The aforementioned “Austral” picks up this theme too:

Australian life is not the dreary, hopeless affair outsiders are given to understand it to be, nor are our outback people the cheerless, despondent creatures such as some of our writers seem to delight in depicting. It is a pity that this type of literature should be given to the world as typical of the life and people of our glorious country, and I for one, being Australian born, of Australian parents, feel exceedingly resentful of the slurs which are cast upon both our country and our people.

“Austral” goes on to criticise Australian writers who ignore “the beauty and wonders of our great continent, the courage, cheerful optimism, and achievement of its outback people” to focus on “the gloomy, the sordid, and the depressing”.

It appears that there was some excited discussion among the B.P.s about Prichard’s depiction of “half-castes”, with various columnists weighing in with (unsupported) “facts”. One in The Capricornian (19 September 1929) argued that

One man of this class is often responsible for the existence of perhaps, a dozen or more half-castes, so why write a book that may lead strangers to believe the practice is common? Further, the book is devoid of humour and a book to be really entertaining must have, at least, a little humour. Mrs. Gunn’s “We of the Never Never” is absolutely true to life. It also has a vein of humour and there is not even the most delicate hint of such a being as the half-caste. 

Who said a book has to be “entertaining” (however we define that overused word)?

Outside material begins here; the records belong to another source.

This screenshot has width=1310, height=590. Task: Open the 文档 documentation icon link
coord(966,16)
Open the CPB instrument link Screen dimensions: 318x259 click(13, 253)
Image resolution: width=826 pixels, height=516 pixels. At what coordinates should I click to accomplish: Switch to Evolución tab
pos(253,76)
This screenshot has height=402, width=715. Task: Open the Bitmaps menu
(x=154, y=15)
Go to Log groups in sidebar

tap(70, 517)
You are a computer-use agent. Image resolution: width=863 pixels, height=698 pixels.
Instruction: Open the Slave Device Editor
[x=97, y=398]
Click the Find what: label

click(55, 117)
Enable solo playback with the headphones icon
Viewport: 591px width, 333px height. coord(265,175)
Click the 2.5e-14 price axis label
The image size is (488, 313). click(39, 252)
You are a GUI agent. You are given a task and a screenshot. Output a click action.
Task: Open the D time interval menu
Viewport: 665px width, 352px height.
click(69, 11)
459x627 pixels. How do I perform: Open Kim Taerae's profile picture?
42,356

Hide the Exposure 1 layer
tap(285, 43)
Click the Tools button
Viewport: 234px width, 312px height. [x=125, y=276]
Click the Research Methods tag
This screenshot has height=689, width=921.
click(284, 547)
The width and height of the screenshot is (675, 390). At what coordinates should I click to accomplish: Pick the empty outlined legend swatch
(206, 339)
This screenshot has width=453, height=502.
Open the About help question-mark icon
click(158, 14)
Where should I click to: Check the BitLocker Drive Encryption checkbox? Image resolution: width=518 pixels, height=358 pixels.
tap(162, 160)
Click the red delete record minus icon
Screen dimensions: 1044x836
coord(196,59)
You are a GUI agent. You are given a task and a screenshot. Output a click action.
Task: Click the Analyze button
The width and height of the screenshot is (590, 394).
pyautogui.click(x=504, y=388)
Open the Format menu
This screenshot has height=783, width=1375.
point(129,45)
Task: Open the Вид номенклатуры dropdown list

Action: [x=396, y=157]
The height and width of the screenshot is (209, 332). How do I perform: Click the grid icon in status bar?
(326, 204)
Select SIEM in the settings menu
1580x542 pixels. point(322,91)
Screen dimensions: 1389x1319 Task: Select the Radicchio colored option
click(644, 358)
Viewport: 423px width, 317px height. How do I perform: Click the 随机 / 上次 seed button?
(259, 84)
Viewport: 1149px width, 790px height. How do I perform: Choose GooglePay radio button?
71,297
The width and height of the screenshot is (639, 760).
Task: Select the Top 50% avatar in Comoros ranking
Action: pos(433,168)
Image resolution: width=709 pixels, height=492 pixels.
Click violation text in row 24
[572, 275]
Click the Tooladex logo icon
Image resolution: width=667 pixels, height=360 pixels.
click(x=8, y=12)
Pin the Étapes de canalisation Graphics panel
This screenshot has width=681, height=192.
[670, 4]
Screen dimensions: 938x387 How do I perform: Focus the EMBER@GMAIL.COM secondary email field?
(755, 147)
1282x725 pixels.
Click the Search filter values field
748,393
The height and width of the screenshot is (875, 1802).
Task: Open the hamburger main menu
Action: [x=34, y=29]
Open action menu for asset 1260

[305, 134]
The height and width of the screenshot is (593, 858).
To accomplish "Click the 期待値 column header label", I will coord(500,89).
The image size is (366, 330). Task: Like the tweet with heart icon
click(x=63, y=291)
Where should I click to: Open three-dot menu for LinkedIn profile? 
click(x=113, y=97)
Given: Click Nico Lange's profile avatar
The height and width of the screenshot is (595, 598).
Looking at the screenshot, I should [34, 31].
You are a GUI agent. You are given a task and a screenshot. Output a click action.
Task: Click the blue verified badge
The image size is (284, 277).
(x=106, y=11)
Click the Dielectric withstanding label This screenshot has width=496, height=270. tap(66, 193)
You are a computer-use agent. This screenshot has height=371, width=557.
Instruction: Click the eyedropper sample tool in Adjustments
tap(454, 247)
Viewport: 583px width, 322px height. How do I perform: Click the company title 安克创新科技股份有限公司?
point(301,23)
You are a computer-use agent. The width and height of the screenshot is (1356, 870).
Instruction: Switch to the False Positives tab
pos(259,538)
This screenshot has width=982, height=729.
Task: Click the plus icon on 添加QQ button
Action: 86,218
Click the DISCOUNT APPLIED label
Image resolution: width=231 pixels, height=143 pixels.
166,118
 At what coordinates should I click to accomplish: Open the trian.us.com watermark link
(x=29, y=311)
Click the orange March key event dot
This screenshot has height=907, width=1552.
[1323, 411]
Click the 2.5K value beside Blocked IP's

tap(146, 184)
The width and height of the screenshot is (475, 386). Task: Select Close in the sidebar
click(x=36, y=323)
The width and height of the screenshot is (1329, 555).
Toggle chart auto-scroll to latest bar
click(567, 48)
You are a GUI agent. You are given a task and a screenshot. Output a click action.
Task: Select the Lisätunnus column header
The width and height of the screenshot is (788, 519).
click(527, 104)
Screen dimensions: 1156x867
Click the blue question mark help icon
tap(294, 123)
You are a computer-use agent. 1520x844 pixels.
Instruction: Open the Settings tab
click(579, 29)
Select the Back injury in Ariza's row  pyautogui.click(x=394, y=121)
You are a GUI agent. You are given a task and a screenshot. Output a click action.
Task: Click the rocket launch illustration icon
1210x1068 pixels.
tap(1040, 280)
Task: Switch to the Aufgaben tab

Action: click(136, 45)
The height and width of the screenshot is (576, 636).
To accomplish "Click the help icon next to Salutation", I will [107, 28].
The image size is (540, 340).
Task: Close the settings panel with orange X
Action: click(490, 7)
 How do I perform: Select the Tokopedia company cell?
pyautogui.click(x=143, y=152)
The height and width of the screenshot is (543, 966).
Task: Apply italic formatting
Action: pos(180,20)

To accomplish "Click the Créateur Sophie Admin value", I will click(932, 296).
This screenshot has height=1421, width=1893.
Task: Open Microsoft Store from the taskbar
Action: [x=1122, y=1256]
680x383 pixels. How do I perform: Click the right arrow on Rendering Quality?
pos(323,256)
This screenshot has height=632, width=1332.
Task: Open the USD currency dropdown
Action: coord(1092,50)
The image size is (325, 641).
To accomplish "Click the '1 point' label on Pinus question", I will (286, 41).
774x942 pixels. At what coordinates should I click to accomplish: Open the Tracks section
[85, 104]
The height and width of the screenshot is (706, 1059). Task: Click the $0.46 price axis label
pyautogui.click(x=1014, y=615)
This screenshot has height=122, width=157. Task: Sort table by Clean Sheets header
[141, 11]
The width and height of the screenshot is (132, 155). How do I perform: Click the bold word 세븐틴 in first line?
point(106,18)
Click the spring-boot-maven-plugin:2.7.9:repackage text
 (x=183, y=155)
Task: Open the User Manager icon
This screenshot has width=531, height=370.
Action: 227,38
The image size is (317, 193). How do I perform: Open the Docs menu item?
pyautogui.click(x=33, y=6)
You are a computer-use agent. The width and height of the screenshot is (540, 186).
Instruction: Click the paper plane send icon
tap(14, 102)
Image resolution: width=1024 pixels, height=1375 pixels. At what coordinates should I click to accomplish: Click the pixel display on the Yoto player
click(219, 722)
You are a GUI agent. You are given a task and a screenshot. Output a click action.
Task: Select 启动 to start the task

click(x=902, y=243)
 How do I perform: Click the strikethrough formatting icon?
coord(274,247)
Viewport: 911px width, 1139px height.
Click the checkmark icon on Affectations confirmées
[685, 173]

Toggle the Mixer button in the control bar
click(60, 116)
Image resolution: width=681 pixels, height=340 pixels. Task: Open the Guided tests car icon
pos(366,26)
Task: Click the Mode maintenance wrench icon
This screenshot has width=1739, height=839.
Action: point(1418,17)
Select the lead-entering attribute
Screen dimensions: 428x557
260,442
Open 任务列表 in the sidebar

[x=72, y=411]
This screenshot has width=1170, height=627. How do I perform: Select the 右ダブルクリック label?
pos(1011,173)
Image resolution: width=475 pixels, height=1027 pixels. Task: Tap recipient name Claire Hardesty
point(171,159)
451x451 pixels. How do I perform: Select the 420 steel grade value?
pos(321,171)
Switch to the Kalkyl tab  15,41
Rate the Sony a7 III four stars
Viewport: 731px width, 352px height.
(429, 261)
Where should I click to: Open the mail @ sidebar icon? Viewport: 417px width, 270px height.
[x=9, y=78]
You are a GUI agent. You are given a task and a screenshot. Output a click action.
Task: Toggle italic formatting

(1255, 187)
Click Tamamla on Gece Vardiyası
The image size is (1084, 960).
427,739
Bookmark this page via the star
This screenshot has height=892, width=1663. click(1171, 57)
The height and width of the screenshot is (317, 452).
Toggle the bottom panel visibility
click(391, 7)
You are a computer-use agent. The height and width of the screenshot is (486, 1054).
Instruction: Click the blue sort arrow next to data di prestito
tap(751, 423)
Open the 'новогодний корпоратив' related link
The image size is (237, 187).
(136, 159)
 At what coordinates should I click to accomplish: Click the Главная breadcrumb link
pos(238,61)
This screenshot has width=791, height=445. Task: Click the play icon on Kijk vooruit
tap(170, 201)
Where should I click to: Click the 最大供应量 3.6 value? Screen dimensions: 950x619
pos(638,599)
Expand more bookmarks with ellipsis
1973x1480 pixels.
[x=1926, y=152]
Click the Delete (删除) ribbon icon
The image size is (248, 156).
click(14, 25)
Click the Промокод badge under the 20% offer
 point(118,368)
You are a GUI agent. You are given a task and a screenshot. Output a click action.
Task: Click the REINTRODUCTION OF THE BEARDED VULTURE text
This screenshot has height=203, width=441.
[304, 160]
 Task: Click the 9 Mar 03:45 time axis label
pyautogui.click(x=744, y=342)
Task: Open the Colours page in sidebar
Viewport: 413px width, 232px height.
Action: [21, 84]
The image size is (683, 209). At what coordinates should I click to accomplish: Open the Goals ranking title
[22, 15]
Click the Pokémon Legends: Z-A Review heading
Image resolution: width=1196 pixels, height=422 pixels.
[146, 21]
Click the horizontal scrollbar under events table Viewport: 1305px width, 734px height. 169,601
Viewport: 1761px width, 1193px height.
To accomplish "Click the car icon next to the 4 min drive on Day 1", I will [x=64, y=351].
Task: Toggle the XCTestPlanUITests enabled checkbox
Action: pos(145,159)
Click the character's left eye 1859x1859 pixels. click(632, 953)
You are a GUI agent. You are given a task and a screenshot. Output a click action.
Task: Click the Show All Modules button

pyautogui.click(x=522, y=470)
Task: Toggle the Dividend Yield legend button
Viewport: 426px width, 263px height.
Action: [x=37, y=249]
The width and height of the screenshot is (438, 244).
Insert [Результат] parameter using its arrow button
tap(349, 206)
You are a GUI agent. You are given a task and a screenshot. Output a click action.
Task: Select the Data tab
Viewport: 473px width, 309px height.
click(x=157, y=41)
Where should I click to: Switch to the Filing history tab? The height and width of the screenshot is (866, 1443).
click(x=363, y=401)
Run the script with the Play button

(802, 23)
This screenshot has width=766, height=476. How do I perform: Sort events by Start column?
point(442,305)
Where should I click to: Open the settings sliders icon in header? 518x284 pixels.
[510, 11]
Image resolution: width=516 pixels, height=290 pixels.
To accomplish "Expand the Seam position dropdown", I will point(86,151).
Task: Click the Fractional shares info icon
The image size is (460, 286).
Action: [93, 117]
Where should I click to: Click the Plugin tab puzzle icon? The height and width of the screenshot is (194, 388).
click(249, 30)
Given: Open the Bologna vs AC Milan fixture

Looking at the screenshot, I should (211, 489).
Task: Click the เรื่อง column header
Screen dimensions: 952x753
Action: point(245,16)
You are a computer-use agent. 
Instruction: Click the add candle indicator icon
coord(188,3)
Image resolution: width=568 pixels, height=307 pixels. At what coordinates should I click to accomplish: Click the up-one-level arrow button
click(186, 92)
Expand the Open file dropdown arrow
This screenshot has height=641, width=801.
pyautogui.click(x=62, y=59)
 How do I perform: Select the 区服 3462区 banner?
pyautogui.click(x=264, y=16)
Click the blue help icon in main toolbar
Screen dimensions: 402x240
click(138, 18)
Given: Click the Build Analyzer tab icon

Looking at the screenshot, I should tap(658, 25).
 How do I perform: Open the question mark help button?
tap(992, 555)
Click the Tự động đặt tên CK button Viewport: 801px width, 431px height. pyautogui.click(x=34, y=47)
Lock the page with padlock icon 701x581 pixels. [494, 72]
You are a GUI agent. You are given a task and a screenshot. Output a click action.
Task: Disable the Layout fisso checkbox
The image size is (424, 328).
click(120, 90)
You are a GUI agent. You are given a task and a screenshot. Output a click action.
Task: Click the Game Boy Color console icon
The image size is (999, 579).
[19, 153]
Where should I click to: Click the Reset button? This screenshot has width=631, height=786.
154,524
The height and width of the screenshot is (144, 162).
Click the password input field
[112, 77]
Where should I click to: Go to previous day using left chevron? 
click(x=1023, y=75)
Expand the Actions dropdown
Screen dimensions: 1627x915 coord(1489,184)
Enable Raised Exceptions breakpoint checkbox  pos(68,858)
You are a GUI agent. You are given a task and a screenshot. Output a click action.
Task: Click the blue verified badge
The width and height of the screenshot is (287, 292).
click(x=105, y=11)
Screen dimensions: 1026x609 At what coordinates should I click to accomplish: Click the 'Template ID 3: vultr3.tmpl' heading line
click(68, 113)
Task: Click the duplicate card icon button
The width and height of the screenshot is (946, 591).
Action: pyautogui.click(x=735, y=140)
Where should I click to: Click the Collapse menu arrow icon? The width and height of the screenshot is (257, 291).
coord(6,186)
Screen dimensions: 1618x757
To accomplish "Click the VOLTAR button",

Again, not everyone agreed. The Ladies Realm writer (Adelaide’s Chronicle, 1 August 1929) claims that “the story is a truthful reflection of the lot of the pastoralist when seasons are against him”. Similarly, HH Ryall, in Sydney’s Evening News (12 October 1929), says

Brutal, lecherous individuals exist in every country where white men live among black, brown, or yellow. But then, so do others, who understand them, and play fair. […]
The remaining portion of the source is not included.